Data extract Block Start

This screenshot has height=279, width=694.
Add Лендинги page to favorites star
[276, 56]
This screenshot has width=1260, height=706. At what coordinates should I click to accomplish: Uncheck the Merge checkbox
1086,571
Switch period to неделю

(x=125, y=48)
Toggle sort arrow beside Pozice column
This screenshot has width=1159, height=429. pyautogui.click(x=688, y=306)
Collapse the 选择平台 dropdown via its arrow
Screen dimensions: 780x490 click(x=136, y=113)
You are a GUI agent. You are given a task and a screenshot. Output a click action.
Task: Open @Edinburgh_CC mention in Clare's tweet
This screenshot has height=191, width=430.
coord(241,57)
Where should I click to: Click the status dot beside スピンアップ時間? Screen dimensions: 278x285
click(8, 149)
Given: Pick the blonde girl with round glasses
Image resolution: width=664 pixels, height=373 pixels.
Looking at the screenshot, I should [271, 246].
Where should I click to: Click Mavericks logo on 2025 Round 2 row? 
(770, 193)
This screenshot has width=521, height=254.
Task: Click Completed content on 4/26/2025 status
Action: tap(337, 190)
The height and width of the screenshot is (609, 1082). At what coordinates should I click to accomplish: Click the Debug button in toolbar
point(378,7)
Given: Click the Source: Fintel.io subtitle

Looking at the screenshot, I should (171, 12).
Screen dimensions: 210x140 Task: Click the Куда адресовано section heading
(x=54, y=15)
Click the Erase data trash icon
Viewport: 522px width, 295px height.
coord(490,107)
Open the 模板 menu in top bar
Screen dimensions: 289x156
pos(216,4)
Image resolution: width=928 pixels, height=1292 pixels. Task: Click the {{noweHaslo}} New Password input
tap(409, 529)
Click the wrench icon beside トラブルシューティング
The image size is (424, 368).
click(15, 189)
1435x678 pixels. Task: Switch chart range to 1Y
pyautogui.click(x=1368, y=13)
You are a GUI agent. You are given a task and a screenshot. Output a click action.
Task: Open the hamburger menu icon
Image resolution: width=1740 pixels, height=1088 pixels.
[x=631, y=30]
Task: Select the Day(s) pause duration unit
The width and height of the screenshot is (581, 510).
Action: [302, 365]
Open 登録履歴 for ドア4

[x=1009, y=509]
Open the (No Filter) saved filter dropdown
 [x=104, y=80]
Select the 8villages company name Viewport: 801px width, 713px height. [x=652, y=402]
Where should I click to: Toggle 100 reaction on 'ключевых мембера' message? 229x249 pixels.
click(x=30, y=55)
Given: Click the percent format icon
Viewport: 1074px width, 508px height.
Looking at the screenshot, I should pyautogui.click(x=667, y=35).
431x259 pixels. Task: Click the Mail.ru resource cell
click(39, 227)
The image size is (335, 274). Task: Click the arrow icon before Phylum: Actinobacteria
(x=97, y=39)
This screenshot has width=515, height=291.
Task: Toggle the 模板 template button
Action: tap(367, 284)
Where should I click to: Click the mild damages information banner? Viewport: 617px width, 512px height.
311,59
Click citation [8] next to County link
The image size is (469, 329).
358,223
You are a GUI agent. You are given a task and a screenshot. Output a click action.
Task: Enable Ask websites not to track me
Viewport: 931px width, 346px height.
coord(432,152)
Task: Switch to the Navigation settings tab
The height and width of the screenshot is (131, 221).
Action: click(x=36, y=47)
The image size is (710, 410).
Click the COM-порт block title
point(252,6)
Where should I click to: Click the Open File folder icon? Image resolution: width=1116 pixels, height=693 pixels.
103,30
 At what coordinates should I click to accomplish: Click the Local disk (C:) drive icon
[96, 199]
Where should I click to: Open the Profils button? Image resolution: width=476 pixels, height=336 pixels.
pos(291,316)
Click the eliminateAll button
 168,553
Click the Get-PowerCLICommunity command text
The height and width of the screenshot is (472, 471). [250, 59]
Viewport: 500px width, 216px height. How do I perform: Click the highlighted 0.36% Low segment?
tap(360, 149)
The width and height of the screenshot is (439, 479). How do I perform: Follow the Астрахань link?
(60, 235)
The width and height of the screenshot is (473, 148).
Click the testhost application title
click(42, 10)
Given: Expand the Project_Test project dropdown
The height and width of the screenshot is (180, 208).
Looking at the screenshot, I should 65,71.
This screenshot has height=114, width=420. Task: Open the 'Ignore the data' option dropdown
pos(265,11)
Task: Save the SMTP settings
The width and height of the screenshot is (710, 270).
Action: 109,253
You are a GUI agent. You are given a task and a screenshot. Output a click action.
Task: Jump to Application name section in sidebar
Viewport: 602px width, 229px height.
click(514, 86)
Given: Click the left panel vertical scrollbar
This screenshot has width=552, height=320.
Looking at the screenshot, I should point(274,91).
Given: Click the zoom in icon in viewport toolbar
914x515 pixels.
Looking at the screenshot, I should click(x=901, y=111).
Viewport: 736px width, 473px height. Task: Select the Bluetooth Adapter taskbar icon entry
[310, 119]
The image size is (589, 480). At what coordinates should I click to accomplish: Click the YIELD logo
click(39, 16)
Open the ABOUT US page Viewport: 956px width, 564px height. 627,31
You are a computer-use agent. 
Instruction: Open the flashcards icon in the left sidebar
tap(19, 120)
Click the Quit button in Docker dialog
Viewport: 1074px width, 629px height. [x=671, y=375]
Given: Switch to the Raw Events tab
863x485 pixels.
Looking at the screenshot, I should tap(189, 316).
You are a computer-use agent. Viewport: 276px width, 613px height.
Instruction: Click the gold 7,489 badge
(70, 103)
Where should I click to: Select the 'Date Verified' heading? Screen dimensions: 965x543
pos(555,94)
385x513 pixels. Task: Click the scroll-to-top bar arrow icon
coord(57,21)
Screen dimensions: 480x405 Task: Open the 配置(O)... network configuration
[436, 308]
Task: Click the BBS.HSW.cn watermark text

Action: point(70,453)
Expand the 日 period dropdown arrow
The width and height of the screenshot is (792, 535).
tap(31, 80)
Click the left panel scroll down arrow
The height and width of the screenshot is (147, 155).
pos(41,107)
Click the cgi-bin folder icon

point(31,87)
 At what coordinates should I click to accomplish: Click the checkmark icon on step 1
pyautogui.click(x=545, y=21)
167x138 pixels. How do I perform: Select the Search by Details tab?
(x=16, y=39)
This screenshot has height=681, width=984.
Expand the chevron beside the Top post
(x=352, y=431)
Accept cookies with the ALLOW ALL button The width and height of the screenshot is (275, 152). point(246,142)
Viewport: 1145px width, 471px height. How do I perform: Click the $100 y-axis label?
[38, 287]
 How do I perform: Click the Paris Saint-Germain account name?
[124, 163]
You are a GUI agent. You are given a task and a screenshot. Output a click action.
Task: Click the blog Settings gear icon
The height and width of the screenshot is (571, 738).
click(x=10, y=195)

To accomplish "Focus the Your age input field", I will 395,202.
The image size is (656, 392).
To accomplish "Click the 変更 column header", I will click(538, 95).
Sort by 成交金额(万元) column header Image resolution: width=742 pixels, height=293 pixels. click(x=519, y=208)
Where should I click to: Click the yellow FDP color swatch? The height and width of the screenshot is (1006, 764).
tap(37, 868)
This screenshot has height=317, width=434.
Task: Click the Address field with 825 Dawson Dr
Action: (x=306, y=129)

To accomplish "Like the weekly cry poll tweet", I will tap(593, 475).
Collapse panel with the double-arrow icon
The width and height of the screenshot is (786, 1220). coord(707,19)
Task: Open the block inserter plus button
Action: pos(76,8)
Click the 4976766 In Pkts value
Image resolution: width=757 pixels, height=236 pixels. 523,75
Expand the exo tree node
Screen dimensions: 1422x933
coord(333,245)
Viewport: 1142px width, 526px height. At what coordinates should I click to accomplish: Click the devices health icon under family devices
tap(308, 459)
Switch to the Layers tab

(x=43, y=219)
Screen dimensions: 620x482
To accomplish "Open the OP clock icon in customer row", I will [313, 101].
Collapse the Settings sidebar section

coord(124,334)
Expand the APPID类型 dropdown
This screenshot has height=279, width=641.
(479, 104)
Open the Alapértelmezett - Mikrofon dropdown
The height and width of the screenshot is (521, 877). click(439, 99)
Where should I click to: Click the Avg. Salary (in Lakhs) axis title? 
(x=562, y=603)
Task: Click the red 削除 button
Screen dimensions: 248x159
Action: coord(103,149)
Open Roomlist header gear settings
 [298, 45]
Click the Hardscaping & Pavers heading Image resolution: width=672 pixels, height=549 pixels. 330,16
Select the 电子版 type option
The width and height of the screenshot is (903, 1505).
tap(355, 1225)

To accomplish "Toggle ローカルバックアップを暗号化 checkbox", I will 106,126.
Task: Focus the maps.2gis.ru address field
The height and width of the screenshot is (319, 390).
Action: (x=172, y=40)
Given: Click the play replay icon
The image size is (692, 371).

Data extract Block End

About this exercise: Go line by line through the data and copy any that contain "menu".

Reply to the task:
Open the 模板 menu in top bar
Task: Open the hamburger menu icon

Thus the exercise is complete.